L’attività, nello specifico, ha visto impegnati i militari del gruppo interforze ad hoc costituito dalla Procura di Lamezia Terme, appartenenti alla Guardia Costiera di Vibo Valentia e di Pizzo, al Reparto Operativo Aeronavale della Guardia di Finanza di Vibo Valentia, al Gruppo della Guardia di Finanza di Lamezia Terme e al Gruppo Carabinieri Forestale di Catanzaro, con il supporto tecnico/ scientifico dell’Arpacal di Catanzaro.
I militari, durante i controlli ambientali effettuati in un’azienda agricola operante nell’agro di Lamezia Terme, hanno riscontrato che parte delle coltivazioni dell’azienda insistevano su un’area demaniale marittima a ridosso della battigia.

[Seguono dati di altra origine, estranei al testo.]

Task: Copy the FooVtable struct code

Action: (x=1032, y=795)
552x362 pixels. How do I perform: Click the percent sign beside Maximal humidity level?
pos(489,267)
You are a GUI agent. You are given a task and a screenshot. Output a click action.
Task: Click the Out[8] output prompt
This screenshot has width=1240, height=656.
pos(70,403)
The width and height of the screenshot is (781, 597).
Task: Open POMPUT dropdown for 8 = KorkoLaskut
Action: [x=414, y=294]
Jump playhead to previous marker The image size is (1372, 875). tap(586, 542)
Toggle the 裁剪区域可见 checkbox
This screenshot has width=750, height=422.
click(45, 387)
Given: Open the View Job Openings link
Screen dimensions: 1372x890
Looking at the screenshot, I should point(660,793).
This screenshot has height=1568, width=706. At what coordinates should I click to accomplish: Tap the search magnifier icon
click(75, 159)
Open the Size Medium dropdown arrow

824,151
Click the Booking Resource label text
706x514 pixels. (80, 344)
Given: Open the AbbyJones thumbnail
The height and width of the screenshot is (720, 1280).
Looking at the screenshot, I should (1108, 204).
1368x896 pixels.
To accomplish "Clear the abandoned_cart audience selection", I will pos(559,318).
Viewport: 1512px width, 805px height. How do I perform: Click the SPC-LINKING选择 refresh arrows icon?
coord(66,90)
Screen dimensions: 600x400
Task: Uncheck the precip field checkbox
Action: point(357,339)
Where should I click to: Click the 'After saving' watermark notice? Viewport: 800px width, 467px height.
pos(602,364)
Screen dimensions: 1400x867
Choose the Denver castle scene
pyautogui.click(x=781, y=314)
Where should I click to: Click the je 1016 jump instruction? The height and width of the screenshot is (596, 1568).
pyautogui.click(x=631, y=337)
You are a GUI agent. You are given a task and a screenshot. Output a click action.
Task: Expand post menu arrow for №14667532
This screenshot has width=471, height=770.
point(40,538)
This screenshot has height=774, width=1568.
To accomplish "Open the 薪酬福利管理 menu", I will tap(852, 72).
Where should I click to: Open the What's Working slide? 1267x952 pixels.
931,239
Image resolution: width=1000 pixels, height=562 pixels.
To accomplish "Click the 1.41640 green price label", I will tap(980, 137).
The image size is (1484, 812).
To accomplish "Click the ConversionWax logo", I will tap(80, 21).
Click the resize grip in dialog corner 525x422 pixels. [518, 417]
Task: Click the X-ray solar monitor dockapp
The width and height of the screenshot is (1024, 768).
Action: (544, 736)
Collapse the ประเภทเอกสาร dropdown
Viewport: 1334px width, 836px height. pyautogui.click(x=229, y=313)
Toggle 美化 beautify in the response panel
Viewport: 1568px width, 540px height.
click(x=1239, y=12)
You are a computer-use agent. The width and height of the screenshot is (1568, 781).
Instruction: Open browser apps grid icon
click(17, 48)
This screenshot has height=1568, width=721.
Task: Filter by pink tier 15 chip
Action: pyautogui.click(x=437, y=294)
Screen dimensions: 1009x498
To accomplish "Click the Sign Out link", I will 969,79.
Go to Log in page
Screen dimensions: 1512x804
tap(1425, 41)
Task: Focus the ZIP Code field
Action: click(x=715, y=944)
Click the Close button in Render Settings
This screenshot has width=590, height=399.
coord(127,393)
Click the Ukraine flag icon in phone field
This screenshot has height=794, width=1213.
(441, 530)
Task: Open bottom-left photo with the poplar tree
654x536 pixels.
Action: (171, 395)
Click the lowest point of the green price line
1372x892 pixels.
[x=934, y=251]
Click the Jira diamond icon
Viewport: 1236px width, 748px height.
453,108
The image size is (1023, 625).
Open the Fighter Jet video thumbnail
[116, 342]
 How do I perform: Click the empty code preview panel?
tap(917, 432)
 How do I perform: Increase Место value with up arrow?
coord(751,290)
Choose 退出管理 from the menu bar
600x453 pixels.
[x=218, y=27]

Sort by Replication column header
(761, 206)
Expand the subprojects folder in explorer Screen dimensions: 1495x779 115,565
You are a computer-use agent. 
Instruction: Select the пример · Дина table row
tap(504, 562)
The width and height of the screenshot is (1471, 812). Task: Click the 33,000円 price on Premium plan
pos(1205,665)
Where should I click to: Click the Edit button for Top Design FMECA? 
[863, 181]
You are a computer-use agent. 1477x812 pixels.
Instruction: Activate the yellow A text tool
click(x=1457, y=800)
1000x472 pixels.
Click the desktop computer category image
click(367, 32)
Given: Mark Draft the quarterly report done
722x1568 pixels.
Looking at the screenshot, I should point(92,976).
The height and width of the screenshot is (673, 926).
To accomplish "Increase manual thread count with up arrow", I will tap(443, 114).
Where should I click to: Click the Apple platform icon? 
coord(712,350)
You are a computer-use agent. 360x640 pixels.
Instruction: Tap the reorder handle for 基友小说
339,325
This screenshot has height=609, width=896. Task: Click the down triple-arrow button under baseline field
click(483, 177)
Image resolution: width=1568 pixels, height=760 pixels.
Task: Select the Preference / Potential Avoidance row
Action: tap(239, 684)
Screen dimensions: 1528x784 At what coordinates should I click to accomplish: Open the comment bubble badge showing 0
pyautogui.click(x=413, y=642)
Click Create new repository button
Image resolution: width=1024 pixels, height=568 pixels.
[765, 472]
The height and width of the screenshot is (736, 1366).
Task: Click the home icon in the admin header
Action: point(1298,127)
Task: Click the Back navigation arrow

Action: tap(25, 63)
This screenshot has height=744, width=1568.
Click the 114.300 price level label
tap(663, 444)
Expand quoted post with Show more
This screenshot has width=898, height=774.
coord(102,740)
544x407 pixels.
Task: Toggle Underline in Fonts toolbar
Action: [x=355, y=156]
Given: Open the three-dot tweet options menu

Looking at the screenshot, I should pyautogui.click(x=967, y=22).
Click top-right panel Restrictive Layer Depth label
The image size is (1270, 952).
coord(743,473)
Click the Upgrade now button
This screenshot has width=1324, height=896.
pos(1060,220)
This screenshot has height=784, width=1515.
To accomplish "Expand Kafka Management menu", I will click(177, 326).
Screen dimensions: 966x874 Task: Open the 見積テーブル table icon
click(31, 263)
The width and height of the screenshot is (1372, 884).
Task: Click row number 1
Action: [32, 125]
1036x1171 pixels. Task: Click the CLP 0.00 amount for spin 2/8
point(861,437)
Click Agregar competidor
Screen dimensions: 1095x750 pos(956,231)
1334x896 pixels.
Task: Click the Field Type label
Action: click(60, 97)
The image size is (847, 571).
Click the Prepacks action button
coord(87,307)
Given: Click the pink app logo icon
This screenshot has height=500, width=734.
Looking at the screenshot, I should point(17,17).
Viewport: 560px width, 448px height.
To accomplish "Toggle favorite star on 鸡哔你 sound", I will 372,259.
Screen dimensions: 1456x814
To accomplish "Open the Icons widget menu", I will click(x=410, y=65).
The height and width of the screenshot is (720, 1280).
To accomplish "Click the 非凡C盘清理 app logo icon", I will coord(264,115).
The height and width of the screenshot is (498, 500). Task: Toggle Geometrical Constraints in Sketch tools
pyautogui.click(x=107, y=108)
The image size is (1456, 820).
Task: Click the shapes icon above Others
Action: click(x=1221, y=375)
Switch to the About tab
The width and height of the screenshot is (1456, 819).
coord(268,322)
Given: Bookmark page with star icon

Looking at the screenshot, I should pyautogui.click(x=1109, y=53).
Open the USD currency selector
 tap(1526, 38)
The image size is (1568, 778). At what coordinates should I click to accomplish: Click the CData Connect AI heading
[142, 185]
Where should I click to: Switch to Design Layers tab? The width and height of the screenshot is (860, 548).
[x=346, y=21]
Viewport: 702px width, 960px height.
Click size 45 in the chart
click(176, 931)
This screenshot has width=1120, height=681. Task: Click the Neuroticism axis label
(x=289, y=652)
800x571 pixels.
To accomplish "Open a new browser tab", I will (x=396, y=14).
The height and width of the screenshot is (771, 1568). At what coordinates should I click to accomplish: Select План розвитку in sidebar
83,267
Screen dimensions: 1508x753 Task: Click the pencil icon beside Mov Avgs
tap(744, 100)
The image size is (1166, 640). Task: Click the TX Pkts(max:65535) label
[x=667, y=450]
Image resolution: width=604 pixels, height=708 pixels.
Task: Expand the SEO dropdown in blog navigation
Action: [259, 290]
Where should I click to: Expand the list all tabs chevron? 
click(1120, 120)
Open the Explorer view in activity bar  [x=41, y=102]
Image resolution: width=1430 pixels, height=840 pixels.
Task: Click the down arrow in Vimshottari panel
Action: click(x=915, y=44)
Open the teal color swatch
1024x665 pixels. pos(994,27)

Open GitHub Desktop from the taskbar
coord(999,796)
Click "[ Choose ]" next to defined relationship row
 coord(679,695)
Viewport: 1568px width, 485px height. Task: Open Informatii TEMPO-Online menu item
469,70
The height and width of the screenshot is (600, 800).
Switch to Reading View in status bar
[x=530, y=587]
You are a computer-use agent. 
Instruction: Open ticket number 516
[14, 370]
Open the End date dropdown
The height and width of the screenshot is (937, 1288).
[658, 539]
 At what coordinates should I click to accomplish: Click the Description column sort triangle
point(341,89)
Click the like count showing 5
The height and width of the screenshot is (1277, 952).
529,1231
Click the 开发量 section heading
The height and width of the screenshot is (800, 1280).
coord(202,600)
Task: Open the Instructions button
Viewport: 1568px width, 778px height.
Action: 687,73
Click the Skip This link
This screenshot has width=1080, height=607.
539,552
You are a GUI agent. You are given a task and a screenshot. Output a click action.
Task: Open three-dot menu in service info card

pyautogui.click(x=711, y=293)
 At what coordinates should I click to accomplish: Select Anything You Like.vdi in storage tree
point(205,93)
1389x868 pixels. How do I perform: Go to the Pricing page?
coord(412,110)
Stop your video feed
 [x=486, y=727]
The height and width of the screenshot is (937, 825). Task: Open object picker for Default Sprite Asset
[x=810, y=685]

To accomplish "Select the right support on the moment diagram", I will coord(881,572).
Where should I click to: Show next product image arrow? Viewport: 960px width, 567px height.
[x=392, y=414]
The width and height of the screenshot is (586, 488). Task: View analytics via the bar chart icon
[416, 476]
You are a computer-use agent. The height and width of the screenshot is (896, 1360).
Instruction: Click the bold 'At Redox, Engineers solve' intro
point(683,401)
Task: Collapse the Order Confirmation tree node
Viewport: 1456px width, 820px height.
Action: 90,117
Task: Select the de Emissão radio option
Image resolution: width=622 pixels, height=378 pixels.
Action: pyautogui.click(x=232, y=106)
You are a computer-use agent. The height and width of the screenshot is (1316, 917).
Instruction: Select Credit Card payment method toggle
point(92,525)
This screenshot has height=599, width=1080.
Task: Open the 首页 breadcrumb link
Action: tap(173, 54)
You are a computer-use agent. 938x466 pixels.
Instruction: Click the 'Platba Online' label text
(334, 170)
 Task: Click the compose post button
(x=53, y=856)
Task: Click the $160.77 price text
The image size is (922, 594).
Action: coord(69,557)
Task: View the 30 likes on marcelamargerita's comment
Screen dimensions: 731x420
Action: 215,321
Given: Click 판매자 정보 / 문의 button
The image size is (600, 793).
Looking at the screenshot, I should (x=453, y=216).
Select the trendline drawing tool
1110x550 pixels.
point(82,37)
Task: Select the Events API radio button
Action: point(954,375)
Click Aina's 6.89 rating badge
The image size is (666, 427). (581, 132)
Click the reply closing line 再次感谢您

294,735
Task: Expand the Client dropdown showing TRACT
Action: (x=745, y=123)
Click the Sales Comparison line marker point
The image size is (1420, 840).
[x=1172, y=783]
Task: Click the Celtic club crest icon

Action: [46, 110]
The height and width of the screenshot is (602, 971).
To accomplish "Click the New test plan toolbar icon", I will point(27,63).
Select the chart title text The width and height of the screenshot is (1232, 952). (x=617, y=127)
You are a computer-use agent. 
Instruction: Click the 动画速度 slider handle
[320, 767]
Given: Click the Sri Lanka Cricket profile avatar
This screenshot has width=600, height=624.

All’esito degli accertamenti, estesi anche presso gli uffici del Comune di Lamezia Terme, al fine di impedire la continuazione della condotta illecita, è stata posta sotto sequestro preventivo d’urgenza da parte della PG della Task Force Ambientale, un’area demaniale marittima di circa 26.000 mq, occupata sine titulo e adibita a coltivazione di cipolla, perimetrata e delimitata da siepi di oleandri e da una recinzione realizzata con paletti in legno e rete metallica, impianti di protezione per culture, costituiti da strutture in ferro del tipo tunnel con copertura in plastica e impianto irriguo, costituito da un sistema di tubazioni, raccordi ed erogatori.
Convalidato il sequestro, al titolare dell’azienda agricola sono state contestate le ipotesi di reato di occupazione abusiva di area demaniale marittima e violazione della normativa paesaggistica poiché l’area demaniale marittima occupata abusivamente è sottoposta a vincoli tutori ed inibitori.